HUDD FROM CANADA said:
Irv, bully for you! You are the man! People like you keep alive the deplorable reality of an American idiot! Advocates for the quixotic plans for "peace" in the Middle East projected by the US government in their politics is derisive to any logical attemt of understanding the nature of this contemporary tenure. But you and people like you, whole-heartedly follow blindly your blind guides straight to the intellectual vacuum. By all means, your thoughts are intimating your livid xenophobia and your exquisitely madcap patriotism. Yeah, typical of a red-neck sort of guy and as we all know it's very difficult next to impossible to reason with one. Thus my answer is not exactly directed to you. It would be futile from my side to even dream to that you would catch a whiff of my drift. However, I can't let your statements go without thowing in my hat, they are too imbecilic not to notice! You said, "I suppose you think the mass graves of hundreds of thousands of Saddam's victims are preferable." Preferable to what, Irv, to the hundreds of thousands of Iraqis killed by Americans? Well, what do you think, Irv? When Sadam did it, it was a domestic matter, when US does it, it's a foreign matter, savvy? What would you tolerate easier, Oklahomah bombing by McVeigh or by bin Ladin? Next,"I also suppose you think that American servicemen should not protect themselves from car bombs." Oh, yeah, protect themselves in the USA, get out of Iraq and you don't need to worry about road-side bombings. Good thought, Irv, it describes yourself and your kind,"Disingenuous, intellectually dishonest, illogical, and hypocritical article!" Oh, this is a good one,"Can you name another military force in the world,bla,bla,bla,you cannot, because there isn't one." God! You are ignorant! Let me refresh your failing memory, The massacre of the Native Americans, The Black slavery, The Nuking of the Japanese, the chemical genocides in the Indochina, Vietnam, Cambodia, etc., the killings in Meso-Americas.
2005-03-24

IRV FROM USA said:
I suppose you think the mass graves of hundreds of thousands of Saddam's victims are preferable. I also suppose you think that American servicemen should not protect themselves from car bombs. Disingenuous, intellectually dishonest, illogical, and hypocritical article!

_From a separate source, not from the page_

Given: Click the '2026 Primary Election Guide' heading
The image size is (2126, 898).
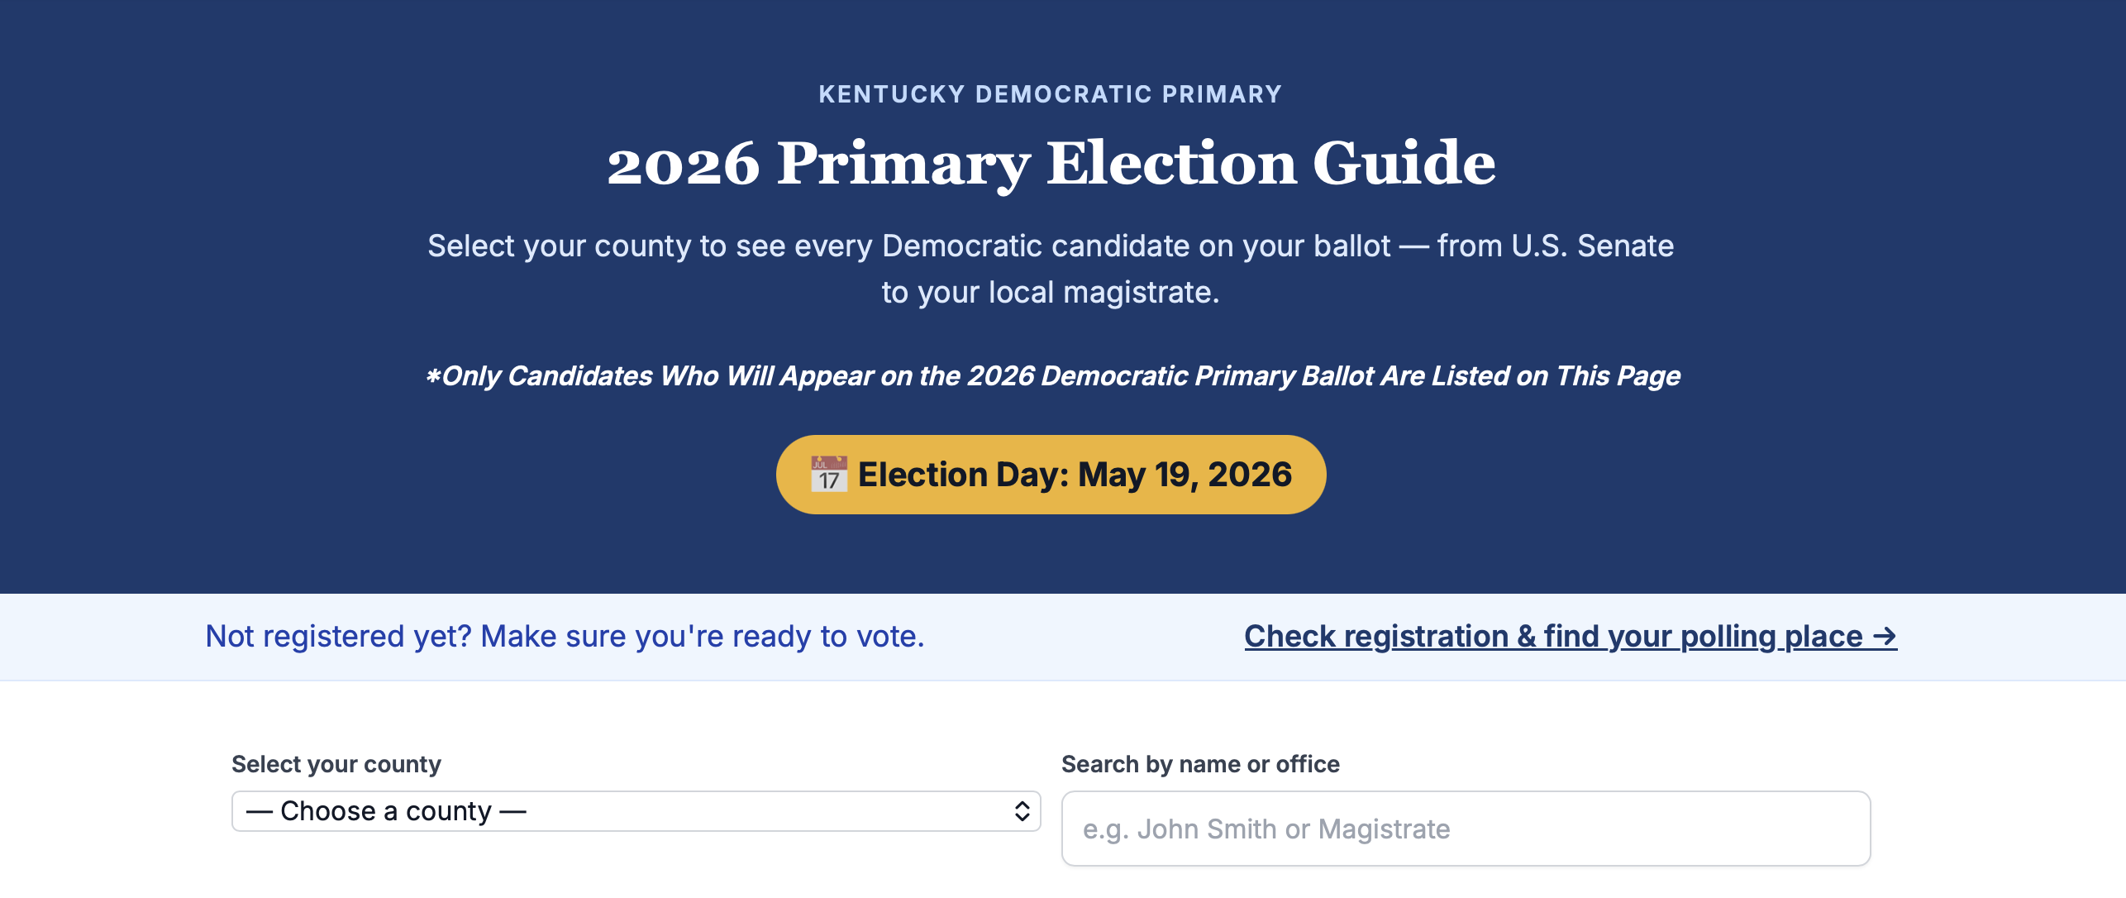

Can you name another military force in the world - no, make that in the entire history of the world - that has carried out the admittedly unfortunate and grisly duties and business of war in a more compassionate and humane way than has the armed forces of the United States of America? Or can you name another country in the history of the world that has never kept a single square kilometer of territory it has conquered in the history of all its wars, but has always returned all of it to the people of the conquered nation? No, you cannot, because there isn't one.

Complain all you want about the validity of the war in Iraq, about the concept of the Bush doctrine, about the lack of WMDs, but to castigate the character, integrity and motives of the US servicemen and women serving in Iraq is preposterous. I suppose you think Saddam's Republican Guard were more humane. And so are the murderous terrorist car bombers, right? ..
2005-03-23

YASMINE FROM USA said:
The world said no war on Iraq,but the administration and some allies took the matter in their hands. US soldiers should be ashame of their acts. Are they liberiting the Iraqis or killing them?
God have mercy on those who kills innocent people.
God is with those who do good deeds.
2005-03-22

ZAKARIA ABDUL KADIR FROM SINGAPORE said:
They are doing this with the consent of fellow
muslims in the Arab countries bordering Iraq.